[Source data]
Start of Block

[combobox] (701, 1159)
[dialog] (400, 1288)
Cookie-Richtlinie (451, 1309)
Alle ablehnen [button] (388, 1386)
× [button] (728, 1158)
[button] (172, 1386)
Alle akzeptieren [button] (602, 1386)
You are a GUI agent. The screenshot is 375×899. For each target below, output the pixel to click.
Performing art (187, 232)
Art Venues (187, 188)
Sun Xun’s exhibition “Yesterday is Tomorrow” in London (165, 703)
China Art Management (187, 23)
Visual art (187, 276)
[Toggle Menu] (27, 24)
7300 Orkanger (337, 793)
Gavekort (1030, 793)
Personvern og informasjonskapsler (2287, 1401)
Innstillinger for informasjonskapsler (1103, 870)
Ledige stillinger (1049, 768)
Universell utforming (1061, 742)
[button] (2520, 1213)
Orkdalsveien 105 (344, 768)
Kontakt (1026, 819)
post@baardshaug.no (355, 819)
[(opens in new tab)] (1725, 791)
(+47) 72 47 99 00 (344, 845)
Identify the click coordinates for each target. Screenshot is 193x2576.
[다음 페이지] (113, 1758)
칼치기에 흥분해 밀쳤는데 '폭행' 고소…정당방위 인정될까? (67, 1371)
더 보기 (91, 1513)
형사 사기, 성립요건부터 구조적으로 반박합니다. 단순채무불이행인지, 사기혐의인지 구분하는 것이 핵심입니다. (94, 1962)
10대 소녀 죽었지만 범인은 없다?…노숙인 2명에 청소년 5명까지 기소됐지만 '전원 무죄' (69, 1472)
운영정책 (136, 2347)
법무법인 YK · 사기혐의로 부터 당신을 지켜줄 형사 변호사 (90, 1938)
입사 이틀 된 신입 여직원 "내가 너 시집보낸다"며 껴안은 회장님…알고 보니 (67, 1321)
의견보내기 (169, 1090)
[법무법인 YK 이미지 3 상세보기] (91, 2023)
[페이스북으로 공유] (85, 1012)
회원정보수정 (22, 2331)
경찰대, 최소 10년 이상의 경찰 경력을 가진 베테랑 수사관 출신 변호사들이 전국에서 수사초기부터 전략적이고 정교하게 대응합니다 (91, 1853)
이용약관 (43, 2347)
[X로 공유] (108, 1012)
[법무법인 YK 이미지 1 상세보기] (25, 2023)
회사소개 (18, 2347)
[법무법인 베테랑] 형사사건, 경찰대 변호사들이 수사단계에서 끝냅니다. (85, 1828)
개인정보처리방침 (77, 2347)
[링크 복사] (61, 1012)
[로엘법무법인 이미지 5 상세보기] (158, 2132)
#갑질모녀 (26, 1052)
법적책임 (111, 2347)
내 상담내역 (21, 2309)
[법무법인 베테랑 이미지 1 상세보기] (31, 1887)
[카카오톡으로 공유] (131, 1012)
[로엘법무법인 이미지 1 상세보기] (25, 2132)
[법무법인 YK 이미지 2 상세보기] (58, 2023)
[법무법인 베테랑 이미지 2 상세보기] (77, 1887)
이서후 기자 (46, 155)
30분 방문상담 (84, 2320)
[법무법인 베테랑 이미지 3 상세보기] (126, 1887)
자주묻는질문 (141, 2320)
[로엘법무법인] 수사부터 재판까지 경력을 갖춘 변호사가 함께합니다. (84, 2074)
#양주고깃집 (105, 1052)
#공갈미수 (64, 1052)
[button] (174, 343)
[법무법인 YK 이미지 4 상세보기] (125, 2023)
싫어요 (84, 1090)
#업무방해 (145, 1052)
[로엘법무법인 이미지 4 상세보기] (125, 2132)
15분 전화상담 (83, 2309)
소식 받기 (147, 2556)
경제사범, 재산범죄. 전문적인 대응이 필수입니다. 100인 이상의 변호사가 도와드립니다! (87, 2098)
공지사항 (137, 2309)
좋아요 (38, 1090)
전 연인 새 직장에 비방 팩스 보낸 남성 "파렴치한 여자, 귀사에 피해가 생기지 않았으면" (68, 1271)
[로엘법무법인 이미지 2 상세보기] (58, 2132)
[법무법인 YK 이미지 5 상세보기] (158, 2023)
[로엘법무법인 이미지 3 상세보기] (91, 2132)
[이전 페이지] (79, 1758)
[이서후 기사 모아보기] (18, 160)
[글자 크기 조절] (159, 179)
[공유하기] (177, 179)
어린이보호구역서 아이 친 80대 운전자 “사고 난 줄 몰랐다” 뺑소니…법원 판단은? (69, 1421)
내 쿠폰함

End of Block

• Activity: Your reply should be only the number of lines in the preceding data that include the word "변호사들이".

• Reply: 2